### Exercise details:
Please state the number of lines in the entries below where the word "item" appears. Include nothing else.

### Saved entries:

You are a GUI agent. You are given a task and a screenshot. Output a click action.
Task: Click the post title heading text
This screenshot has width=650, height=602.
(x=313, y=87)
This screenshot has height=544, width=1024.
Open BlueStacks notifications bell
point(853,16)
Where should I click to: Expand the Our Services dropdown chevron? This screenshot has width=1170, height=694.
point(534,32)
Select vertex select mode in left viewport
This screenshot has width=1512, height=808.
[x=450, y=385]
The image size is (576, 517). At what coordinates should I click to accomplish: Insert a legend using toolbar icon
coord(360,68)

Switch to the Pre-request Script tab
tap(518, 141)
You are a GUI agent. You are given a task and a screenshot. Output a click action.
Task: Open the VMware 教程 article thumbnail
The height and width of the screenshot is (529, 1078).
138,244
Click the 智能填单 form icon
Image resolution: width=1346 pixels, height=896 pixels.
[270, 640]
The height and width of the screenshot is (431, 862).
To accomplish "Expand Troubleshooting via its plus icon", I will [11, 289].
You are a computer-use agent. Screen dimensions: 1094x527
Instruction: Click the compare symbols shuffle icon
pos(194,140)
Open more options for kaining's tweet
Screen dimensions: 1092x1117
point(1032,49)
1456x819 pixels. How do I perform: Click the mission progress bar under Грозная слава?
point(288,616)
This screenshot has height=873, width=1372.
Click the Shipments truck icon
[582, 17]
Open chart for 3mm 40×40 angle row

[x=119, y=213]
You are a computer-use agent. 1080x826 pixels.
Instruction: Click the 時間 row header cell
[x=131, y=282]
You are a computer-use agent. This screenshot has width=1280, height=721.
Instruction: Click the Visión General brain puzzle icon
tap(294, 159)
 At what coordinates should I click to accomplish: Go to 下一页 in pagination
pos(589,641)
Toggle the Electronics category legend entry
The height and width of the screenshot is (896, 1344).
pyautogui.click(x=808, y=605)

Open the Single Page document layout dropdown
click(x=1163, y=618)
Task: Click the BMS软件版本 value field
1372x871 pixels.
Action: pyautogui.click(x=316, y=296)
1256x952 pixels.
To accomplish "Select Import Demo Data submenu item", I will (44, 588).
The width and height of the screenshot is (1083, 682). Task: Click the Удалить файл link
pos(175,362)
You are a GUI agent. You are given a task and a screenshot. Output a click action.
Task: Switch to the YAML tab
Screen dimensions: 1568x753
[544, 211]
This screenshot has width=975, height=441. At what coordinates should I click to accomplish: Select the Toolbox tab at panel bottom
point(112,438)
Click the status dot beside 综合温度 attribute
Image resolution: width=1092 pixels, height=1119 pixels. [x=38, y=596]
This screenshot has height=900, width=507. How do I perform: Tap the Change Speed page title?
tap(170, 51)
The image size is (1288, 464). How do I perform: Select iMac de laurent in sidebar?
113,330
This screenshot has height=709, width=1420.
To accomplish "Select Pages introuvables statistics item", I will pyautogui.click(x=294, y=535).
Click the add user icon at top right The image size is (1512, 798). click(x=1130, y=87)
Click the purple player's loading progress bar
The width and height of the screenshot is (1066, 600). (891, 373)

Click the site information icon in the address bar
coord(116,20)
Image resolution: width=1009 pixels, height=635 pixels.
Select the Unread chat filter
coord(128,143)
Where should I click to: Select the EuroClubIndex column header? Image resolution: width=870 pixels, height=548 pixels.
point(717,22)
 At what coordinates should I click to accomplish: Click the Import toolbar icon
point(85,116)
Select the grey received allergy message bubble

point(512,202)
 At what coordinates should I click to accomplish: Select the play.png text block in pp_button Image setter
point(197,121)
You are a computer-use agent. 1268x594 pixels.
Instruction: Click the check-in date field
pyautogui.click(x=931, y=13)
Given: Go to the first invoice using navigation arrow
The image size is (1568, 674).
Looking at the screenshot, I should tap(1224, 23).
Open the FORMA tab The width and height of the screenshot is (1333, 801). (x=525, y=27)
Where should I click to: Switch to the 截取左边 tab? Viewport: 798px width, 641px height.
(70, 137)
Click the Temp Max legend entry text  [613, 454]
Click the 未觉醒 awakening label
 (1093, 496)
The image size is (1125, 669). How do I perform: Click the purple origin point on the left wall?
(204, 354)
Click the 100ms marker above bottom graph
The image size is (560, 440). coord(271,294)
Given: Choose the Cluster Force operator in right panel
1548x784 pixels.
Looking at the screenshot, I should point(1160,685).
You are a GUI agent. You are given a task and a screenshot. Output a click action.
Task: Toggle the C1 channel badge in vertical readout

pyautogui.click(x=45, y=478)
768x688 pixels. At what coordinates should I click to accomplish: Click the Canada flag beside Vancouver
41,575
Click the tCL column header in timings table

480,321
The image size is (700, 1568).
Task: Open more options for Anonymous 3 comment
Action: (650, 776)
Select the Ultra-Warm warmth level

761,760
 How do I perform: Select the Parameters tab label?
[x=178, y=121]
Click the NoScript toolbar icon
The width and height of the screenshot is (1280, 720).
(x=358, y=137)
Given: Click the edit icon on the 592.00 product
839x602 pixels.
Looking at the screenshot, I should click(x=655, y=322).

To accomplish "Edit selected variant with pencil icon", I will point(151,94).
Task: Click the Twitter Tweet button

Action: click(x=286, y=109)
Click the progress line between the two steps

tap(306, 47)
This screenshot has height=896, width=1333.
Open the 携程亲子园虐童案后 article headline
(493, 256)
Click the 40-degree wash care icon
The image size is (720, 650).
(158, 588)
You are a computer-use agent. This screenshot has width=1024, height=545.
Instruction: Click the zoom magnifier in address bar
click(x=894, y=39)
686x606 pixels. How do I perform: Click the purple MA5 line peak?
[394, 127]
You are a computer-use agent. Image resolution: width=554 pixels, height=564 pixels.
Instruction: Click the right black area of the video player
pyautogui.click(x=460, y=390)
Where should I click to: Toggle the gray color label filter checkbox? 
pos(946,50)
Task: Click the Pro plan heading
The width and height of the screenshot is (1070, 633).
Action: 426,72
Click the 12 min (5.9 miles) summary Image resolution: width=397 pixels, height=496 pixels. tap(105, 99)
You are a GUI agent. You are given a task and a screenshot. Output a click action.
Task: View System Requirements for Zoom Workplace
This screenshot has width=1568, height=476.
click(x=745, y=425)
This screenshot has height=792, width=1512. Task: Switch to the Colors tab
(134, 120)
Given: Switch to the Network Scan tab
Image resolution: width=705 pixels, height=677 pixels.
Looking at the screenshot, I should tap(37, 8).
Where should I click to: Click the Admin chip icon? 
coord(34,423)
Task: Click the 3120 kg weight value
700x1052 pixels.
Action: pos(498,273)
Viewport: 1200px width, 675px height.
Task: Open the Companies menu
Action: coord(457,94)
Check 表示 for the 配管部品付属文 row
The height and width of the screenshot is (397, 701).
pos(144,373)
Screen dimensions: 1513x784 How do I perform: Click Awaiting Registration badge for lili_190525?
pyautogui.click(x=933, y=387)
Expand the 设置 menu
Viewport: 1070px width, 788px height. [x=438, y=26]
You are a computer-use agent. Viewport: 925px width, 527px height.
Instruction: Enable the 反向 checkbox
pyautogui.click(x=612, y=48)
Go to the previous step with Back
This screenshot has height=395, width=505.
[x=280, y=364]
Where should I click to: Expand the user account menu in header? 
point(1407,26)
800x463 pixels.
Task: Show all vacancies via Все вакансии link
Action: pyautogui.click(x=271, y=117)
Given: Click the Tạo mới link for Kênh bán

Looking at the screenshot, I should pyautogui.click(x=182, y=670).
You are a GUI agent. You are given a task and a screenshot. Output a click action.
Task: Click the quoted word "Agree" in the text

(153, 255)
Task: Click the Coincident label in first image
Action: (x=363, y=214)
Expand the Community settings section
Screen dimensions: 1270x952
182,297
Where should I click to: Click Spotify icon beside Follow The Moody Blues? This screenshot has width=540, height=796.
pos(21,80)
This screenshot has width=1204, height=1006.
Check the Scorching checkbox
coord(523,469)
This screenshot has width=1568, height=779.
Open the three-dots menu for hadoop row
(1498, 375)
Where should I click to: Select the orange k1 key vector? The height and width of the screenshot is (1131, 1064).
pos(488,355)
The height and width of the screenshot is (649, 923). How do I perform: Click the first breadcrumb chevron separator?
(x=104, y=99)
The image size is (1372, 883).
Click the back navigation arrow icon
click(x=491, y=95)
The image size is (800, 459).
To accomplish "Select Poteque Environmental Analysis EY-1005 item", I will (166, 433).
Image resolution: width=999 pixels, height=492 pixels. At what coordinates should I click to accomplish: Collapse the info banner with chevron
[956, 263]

### Output for this task:
3